### Goal of the exercise
Report every line below that contains the word "Screen", copying each one in full.
# start of Recorded data
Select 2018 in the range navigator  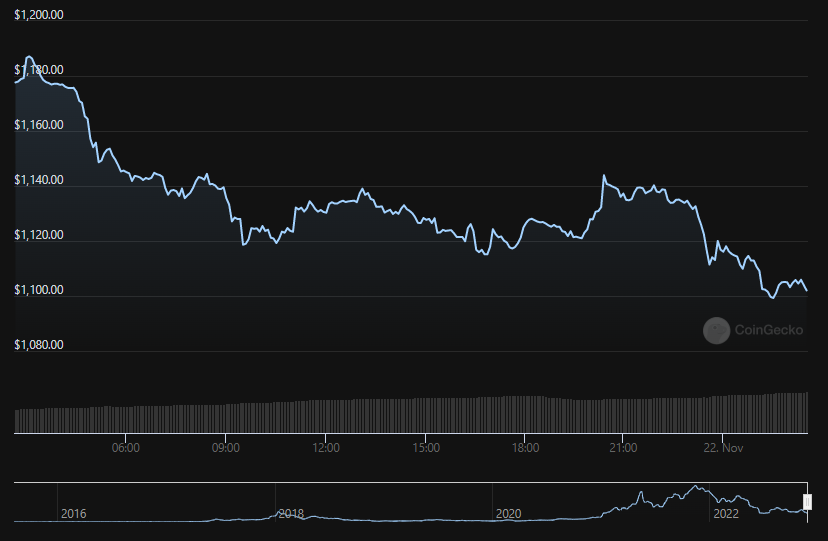(291, 514)
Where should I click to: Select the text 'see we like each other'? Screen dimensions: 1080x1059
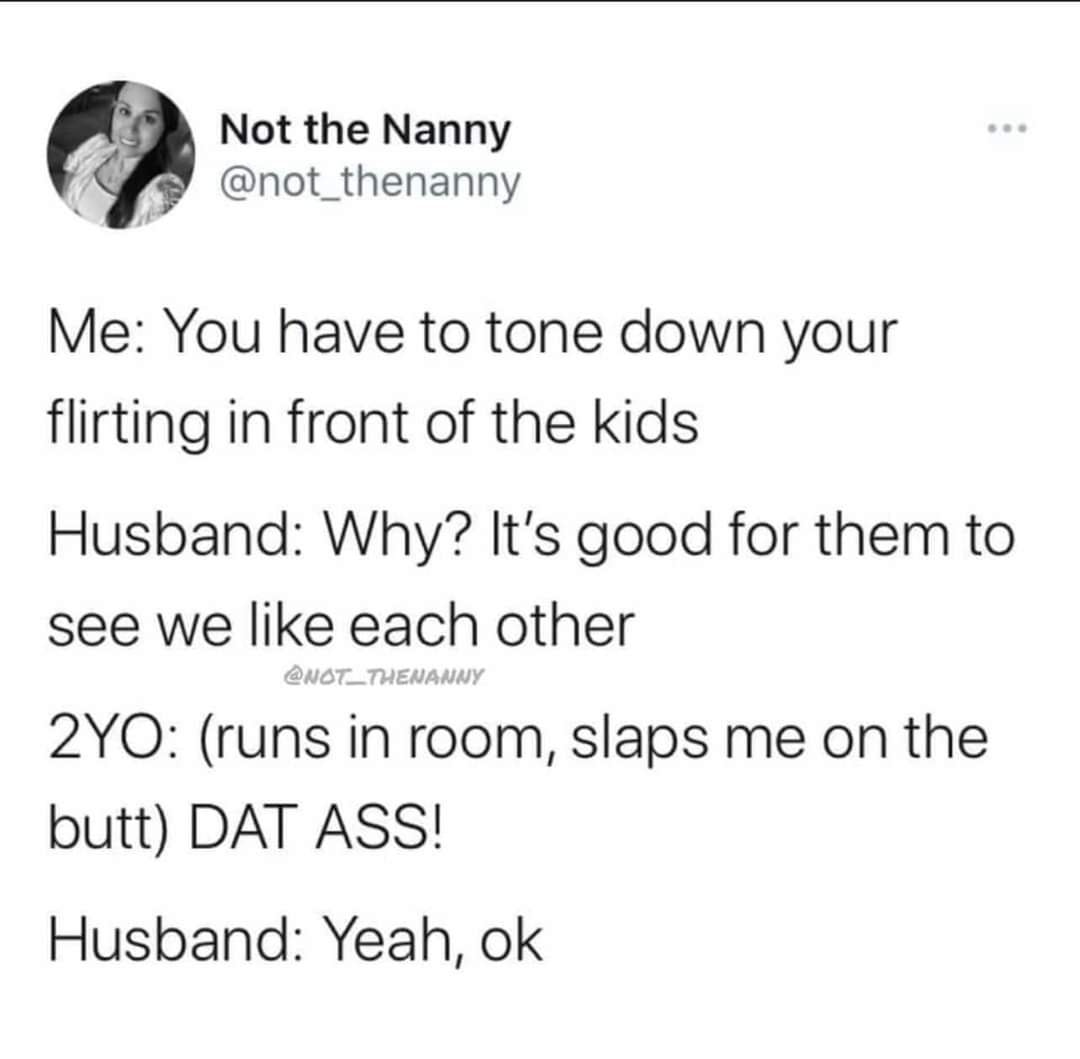[341, 625]
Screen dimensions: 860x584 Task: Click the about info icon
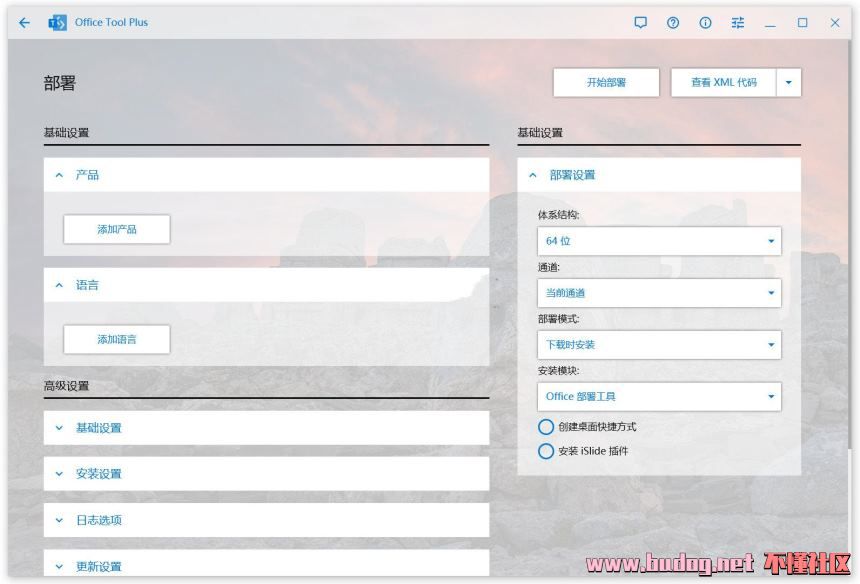705,23
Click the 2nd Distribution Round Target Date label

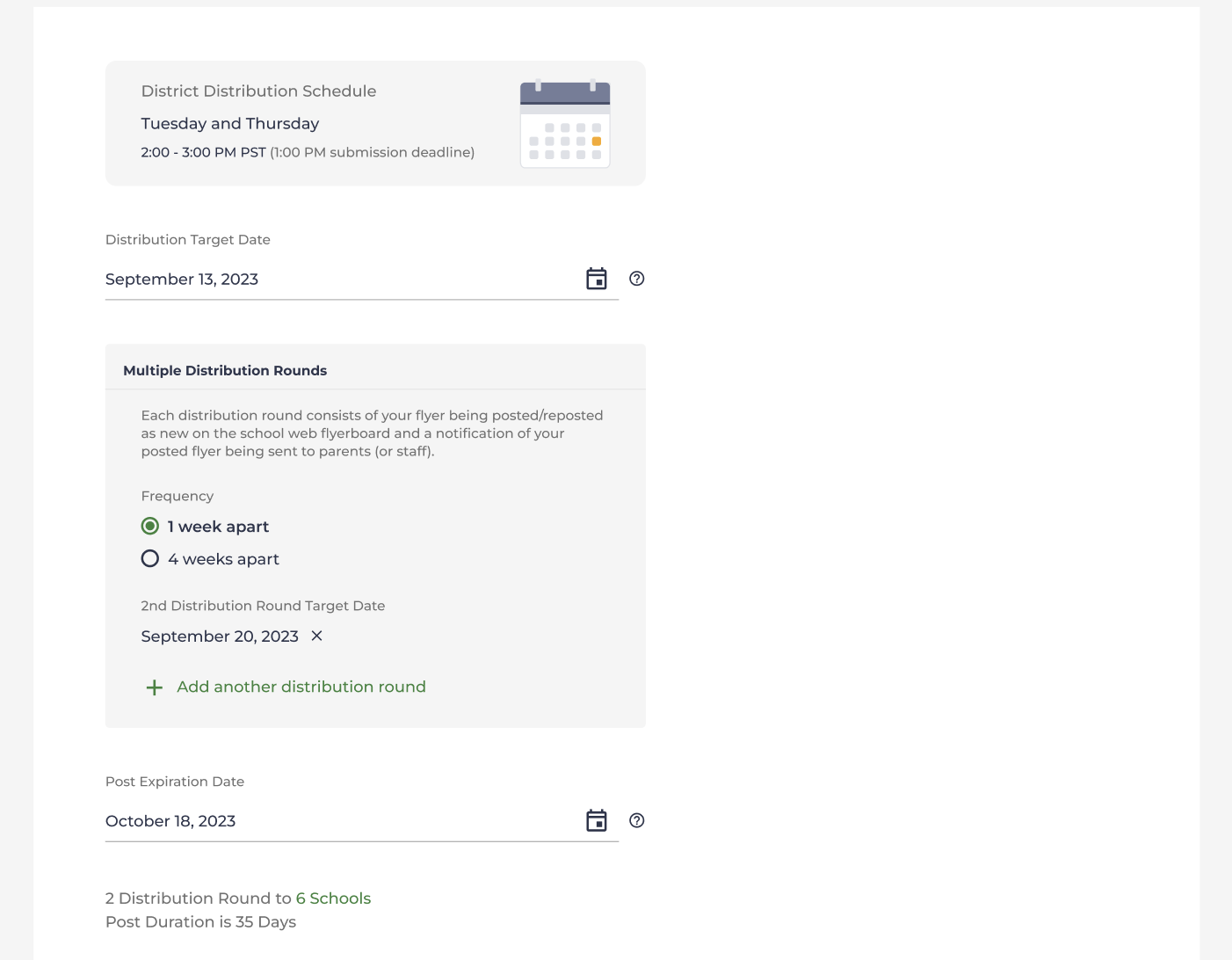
# end of Recorded data
### Exercise answer
Where should I click to: Select the text 'see we like each other'? Screen dimensions: 1080x1059
Screen dimensions: 860x584 Task: Click the about info icon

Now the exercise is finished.